India’s counter-coercive strategy against China

India’s counter-coercive strategy against China

Synopsis: India has done quite well in countering Chinese moves in eastern Ladakh with its coercive strategy. 

Introduction 

There is an opportunity for middle powers like India to redefine their position in the world order as decline and rise of Chinese and American powers continue.  

  • Alexander L. George, an American political scientist, is best known for his work on coercive diplomacy. The happenings in eastern Ladakh can be understood with reference to four variations of coercive diplomacy: 
      • A gradual turning of the screw. 
      • A try-and-see. 
      • A tacit ultimatum. 
      • A full-fledged ultimatum. 

How the four variations of coercive diplomacy were used in the border standoff? 

      • China attempted to alter the existing status quo in eastern Ladakh, this resembled gradually turning the screw and then waiting to see India’s reaction. 
      • India adopted a try and see approach. India wanted to engage in mild forms of coercion that involved the building up of forces to achieve parity on the ground.  
  • IAF was displaying its capabilities in Ladakh indicating that India wanted PLA to restore the status quo without any threats.  

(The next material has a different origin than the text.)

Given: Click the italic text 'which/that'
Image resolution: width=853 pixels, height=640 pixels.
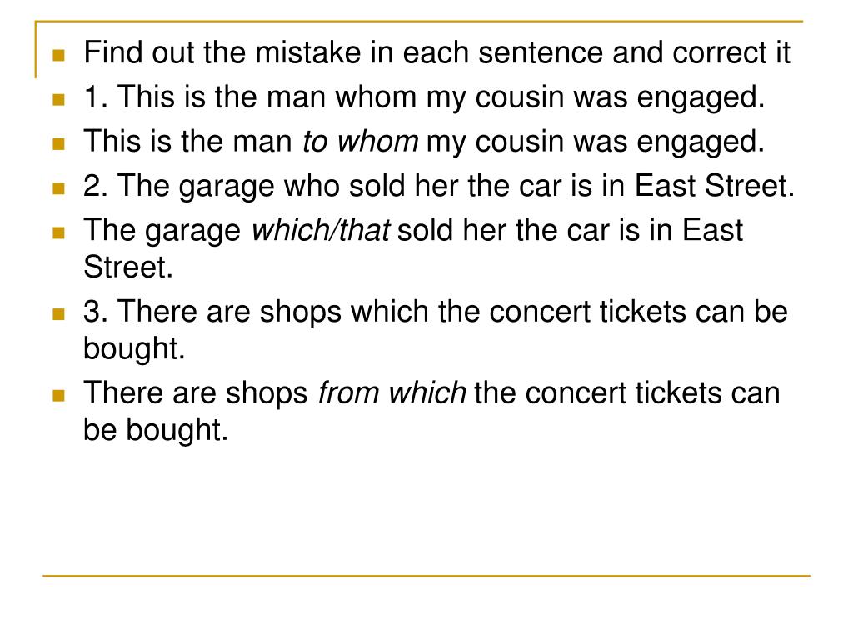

After India failed to compel the PLA to withdraw by mid-july, it had two options according to Alexander George’s escalatory ladder: 

      • First, India could have issued an indirect or tacit ultimatum that would involve an unspoken and firmly controlled tactical action, by this means signifying resolve and intent. 
      • Second, it could issue a full-fledged ultimatum followed by multi-dimensional military action that could lead to a limited conflict. 

What approach did India took to handle china? 

At the operational and strategic level, the Chinese did not expect the Indian Army and the Indian Air Force to mobilise and get into their operational roles at high altitude with effortlessness.  

      • Indian Army lowered the psychological high ground gained by Chinese by occupying key heights overlooking Chinese PLA. 
      • At the strategic level, India’s political establishment did not push the panic button and synergised politico-diplomatic-military approach was adopted.  

Conclusion  

  • India has militarily recovered well, diplomatically played ruthlessly and strategically postured skilfully in spite of the restrictions of the ongoing pandemic. However, it is too early to predict the course of events; it can only be fair to say that India has done well in countering Chinese coercion in Ladakh with its own brand of counter-coercion.